Um Casamento Baseado na Incerteza
“O ser humano é um animal que se casa”, diz o professor do Instituto de Psicologia da USP Ailton Silva. Isso talvez explique a tendência da sociedade moderna de criar novas formas de relacionamento. Namoros via Internet, uniões ‘abertas’ e até mesmo um noivado mantido a centenas de quilômetros de distância estão entre os modos contemporâneos de amar. “Não haverá mais um modelo único de relacionamento, mas continuaremos sempre a nos casar”, prevê o professor YANNIK D’ELBOUX.

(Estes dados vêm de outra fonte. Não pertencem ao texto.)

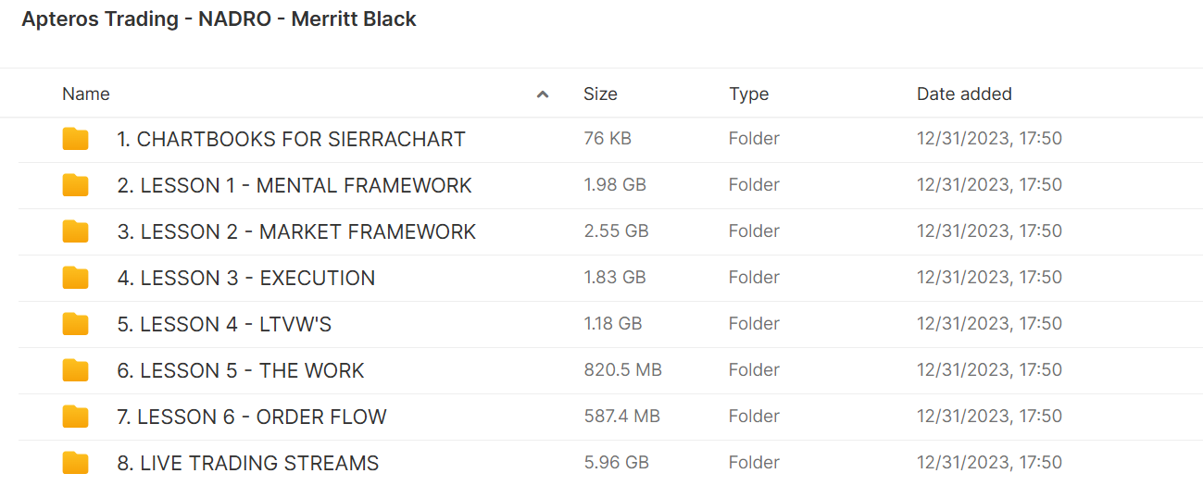Sort the list by Size header
This screenshot has width=1203, height=486.
click(600, 94)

Ao invés de trocar juras eternas de amor e fidelidade, a professora de Legislação e Deontologia do Jornalismo da Escola de Comunicações e Artes (ECA) da USP Patrícia Patrício, de 30 anos, optou por conviver diariamente com a incerteza. Ela e o tradutor Thomas Tünnemann, de 38 anos, namoraram por cinco anos, vivem juntos há um e apostam na lealdade como principal sustentáculo do relacionamento.
Patrícia prefere a sinceridade em admitir os riscos de perder o amor de Thomas a fazer falsas promessas. “Muitas pessoas fazem juramentos eternos de coisas que não sabem se têm capacidade de cumprir. Prefiro viver bem e construir cada dia da relação a prometer mentiras até a morte.”
Eles decidiram não se casar “no papel” e nunca pensaram em usar aliança. “A verdadeira aliança é imaterial”, diz a professora. A honestidade na relação dos dois assustaria a maioria das pessoas que sustentam a fidelidade como principal compromisso na relação a dois.
Para eles, o mais importante é a lealdade do sentimento. Patrícia cita uma frase do escritor francês Roland Barthes para expressar o pensamento que norteou a vida dos dois desde o início do namoro: “Encontro pela vida milhões de corpos. Desses milhões, posso desejar centenas, mas dessas centenas amo apenas um”.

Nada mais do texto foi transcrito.